TASK GOAL
Nothing is needed except the lines below that run from the one with "Task: Open the hamburger menu" through the one with "You are a computer-use agent. 868x462 pixels.", repeated exactly.

ENTRIES SHOWN
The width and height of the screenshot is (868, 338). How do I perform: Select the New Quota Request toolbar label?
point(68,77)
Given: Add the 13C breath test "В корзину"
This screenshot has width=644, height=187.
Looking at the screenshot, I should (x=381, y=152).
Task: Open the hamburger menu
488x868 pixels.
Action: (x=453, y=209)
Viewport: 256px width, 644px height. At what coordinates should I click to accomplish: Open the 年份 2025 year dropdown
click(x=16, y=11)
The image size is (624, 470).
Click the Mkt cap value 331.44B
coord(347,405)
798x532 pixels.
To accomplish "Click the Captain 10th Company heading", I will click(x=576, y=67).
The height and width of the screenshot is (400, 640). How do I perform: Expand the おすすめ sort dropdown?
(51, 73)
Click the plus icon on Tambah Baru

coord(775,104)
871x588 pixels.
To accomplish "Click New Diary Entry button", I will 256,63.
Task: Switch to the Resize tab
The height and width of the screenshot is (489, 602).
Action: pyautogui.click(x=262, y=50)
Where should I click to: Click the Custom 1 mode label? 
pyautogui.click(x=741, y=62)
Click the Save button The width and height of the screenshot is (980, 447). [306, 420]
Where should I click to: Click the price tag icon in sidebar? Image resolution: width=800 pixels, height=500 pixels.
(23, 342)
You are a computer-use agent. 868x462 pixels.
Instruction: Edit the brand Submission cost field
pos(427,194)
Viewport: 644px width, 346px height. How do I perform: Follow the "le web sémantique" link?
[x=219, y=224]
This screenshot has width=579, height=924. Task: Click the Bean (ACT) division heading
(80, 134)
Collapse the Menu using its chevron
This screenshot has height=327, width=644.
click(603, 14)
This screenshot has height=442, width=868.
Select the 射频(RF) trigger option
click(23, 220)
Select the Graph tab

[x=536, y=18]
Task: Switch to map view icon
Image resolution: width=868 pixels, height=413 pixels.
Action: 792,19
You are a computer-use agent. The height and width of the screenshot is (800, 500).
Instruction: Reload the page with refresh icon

FINISHED TASK
Task: Open the hamburger menu
488x868 pixels.
Action: (x=453, y=209)
Viewport: 256px width, 644px height. At what coordinates should I click to accomplish: Open the 年份 2025 year dropdown
click(x=16, y=11)
The image size is (624, 470).
Click the Mkt cap value 331.44B
coord(347,405)
798x532 pixels.
To accomplish "Click the Captain 10th Company heading", I will click(x=576, y=67).
The height and width of the screenshot is (400, 640). How do I perform: Expand the おすすめ sort dropdown?
(51, 73)
Click the plus icon on Tambah Baru

coord(775,104)
871x588 pixels.
To accomplish "Click New Diary Entry button", I will 256,63.
Task: Switch to the Resize tab
The height and width of the screenshot is (489, 602).
Action: pyautogui.click(x=262, y=50)
Where should I click to: Click the Custom 1 mode label? 
pyautogui.click(x=741, y=62)
Click the Save button The width and height of the screenshot is (980, 447). [306, 420]
Where should I click to: Click the price tag icon in sidebar? Image resolution: width=800 pixels, height=500 pixels.
(23, 342)
You are a computer-use agent. 868x462 pixels.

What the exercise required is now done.